Know your producer
I’m planning the menu for dinner with a couple of friends tonight. When I went into the village shop this morning, there was a wooden crate showcasing several fresh porcini, collected by the daughter-in-law of the shop owners. Opportunistically I decide to make an insalata di porcini, by slicing the small young ones very thinly, dressing them with extra-virgin olive oil, that I bought directly from the olive estate, and lemon juice.
The garnish is a sprinkling of nepitella (also called mentuccia in other parts of Tuscany). Calaminta nepeta is an aromatic herb which grows wild in the mule track in my village and all over Tuscany.
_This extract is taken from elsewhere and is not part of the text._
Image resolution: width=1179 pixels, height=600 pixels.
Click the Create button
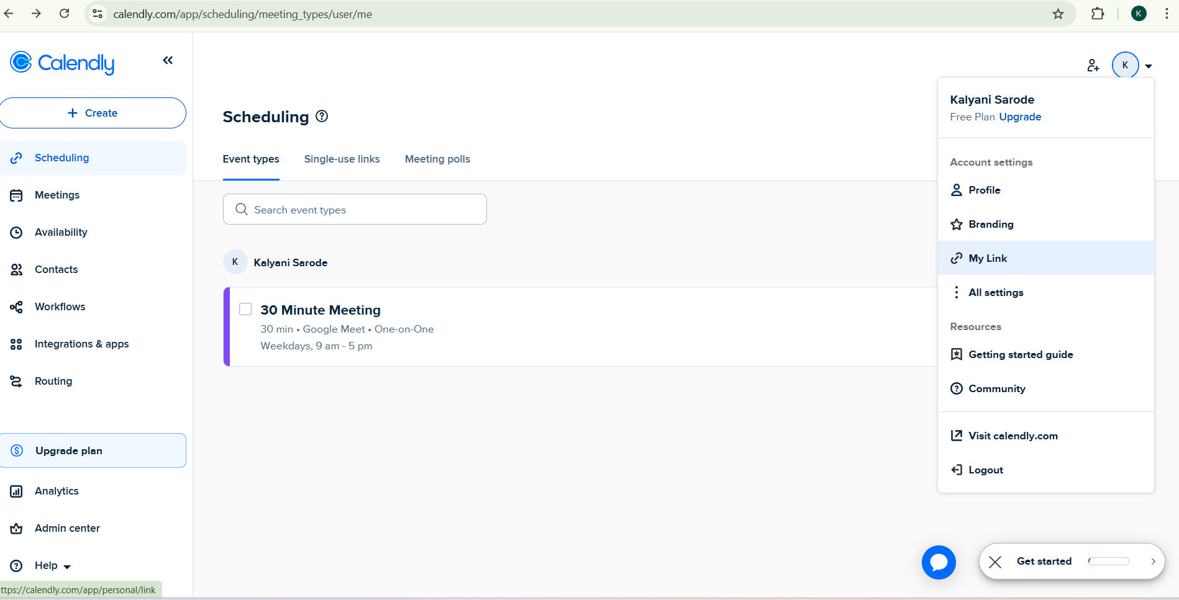pos(93,113)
It has the strange characteristic of smelling different to different people. Some say mint, but many to people it's more like marjoram or basil.
The rice harvest in the Piedmont is happening now, and I still have some rice from last year. It must be used. I choose a package of riso venere, a black whole-grain rice, that was given to me by the co-operative that distributes the farro grown by my friend Paolo Magazzini. I know they only represent small, artisan producers of very high quality. The specially aromatic rice combines well with seafood, so I plan a seafood risotto.
I visit the mercatino (outdoor market) in Fornoli to buy some calmaretti (small squid), gamberi (large prawns) and scampi (Dublin Bay prawns) from the fishmonger who comes once a week from Viareggio on the coast with the fresh catch. I don’t have to tell him what I want. I tell him I’m making risotto al mare for three, and he tells me what I need, accompanied by an oral recipe — he is passionate about fish, knows exactly where each fish on his stall comes from, when they’re in season and has very fixed ideas about how they should be cooked. Garlic, parsley and white wine for the risotto. I tentatively suggest a little onion. He looks horrified. You only use onion with frozen fish to disguise the fact that it was frozen. It will kill the flavour of fresh fish.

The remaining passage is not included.